_Provided text_
_____

Impact of Alkali Cation Identity on the Conversion of HCO3- to CO in Bicarbonate Electrolyzers

The reduction of CO2 to CO from a bicarbonate feedstock offers an opportunity to directly use aqueous carbon capture solutions, while bypassing ex-situ energy-intensive gaseous CO2 regeneration. In this study, we resolved how the electrolyte cation identity (Li+, Na+, K+, Cs+) affects the two reactions that make bicarbonate electrolysis possible: (i) the production of in-situ CO2 formed through reaction of HCO3- (from the catholyte) with H+ (sourced from the membrane); and (ii) the electroreduction of CO2 into CO. Our results show that cation identity does not change the rate of in-situ CO2 formation, but it does enhance the rate of the CO2 reduction reaction (CO2RR). Electrolysis experiments performed with a constant [HCO3-] showed that CO selectivities progressively increased for the series Li+, Na+, K+, and Cs+, respectively. Optimization of the electrolyte composition yielded a CO selectivity of similar to 80 % during electrolysis of 1.5 M CsHCO3 solutions at 100 mA cm(-2), while saturated LiHCO3 solutions (0.84 M) yielded CO selectivities values of merely 30 % at the same current density. This study demonstrates a quantitative relationship between CO product selectivity and the cation radius, which provides a pathway to integrate bicarbonate electrolysis to carbon capture.

_____

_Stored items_
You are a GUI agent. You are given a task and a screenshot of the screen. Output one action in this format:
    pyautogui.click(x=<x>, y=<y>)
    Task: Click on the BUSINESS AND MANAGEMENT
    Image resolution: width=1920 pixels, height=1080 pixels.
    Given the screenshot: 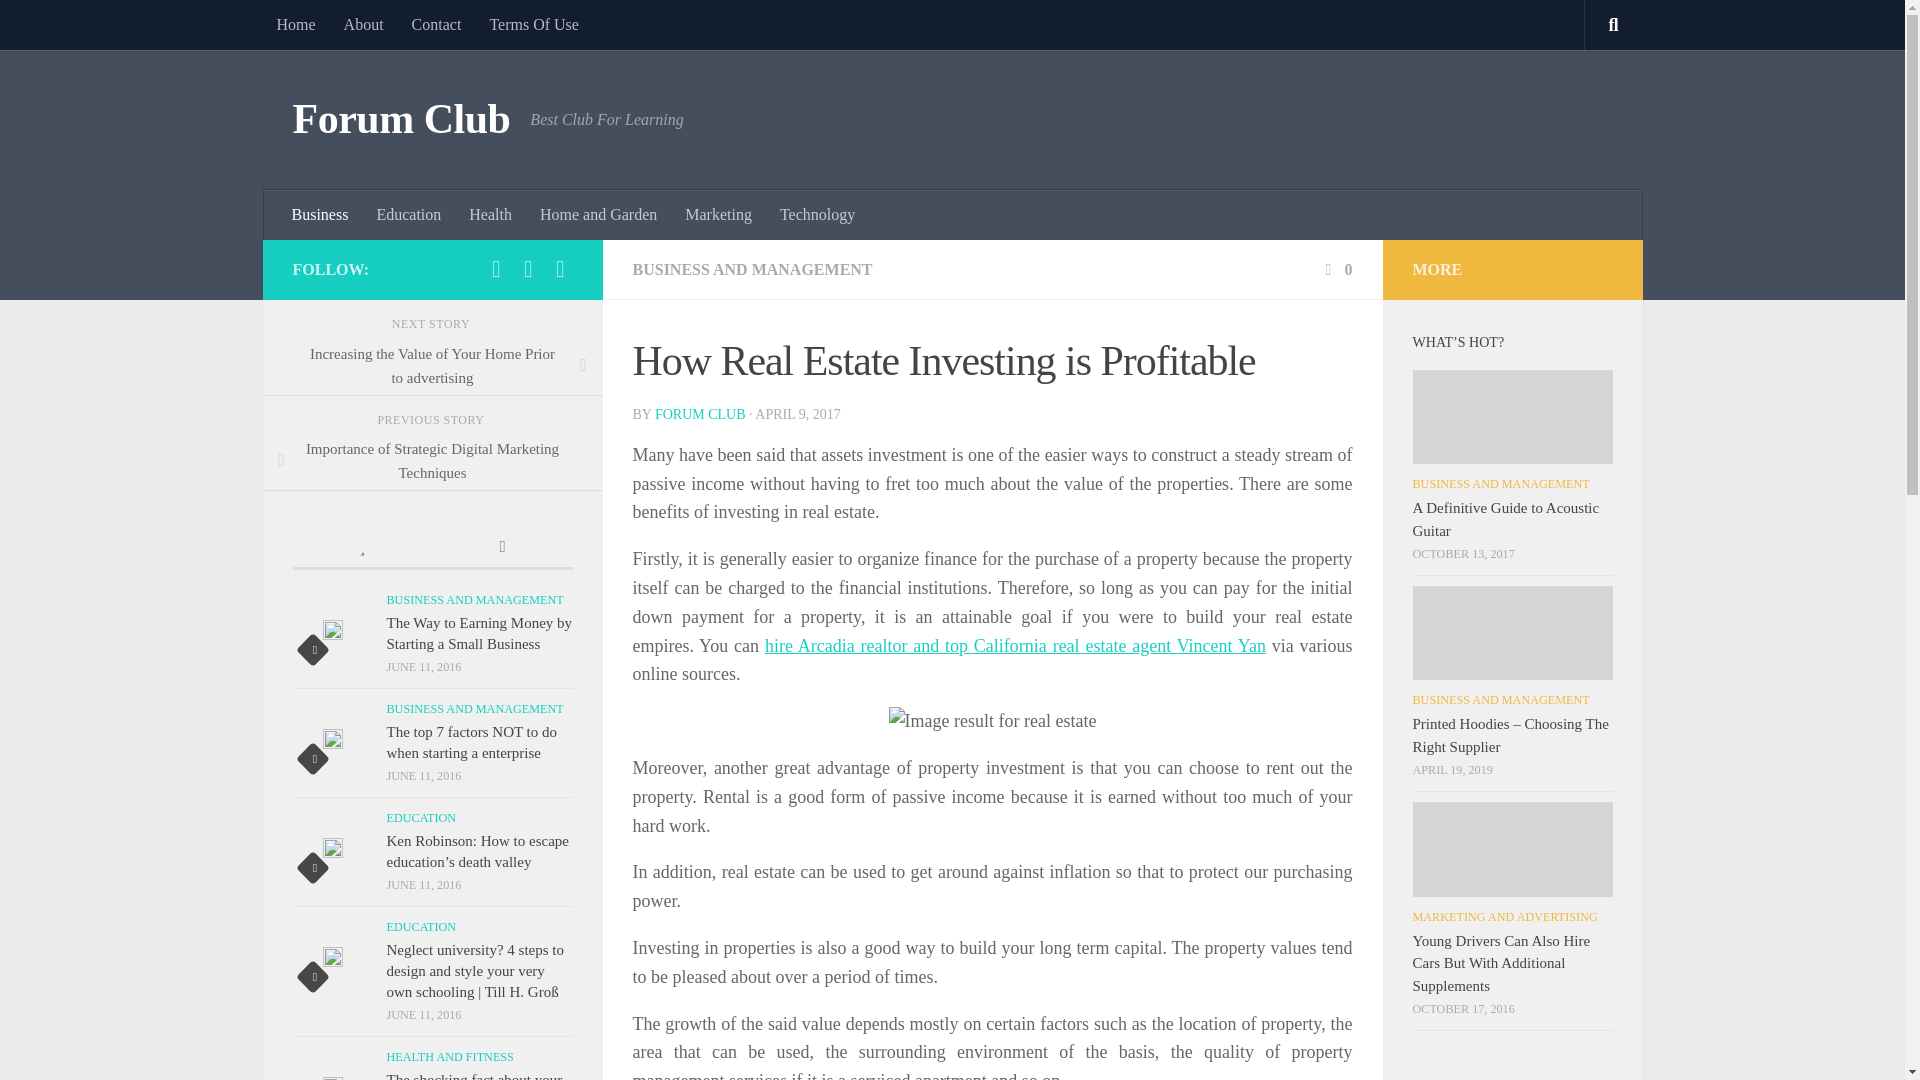 What is the action you would take?
    pyautogui.click(x=751, y=269)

_____

_Problem to work on_
Duplicate the whole text on alkali cations in bicarbonate electrolyzers, word for word. The lines are not needed for anything here.

_Response to this task_
Impact of Alkali Cation Identity on the Conversion of HCO3- to CO in Bicarbonate Electrolyzers

The reduction of CO2 to CO from a bicarbonate feedstock offers an opportunity to directly use aqueous carbon capture solutions, while bypassing ex-situ energy-intensive gaseous CO2 regeneration. In this study, we resolved how the electrolyte cation identity (Li+, Na+, K+, Cs+) affects the two reactions that make bicarbonate electrolysis possible: (i) the production of in-situ CO2 formed through reaction of HCO3- (from the catholyte) with H+ (sourced from the membrane); and (ii) the electroreduction of CO2 into CO. Our results show that cation identity does not change the rate of in-situ CO2 formation, but it does enhance the rate of the CO2 reduction reaction (CO2RR). Electrolysis experiments performed with a constant [HCO3-] showed that CO selectivities progressively increased for the series Li+, Na+, K+, and Cs+, respectively. Optimization of the electrolyte composition yielded a CO selectivity of similar to 80 % during electrolysis of 1.5 M CsHCO3 solutions at 100 mA cm(-2), while saturated LiHCO3 solutions (0.84 M) yielded CO selectivities values of merely 30 % at the same current density. This study demonstrates a quantitative relationship between CO product selectivity and the cation radius, which provides a pathway to integrate bicarbonate electrolysis to carbon capture.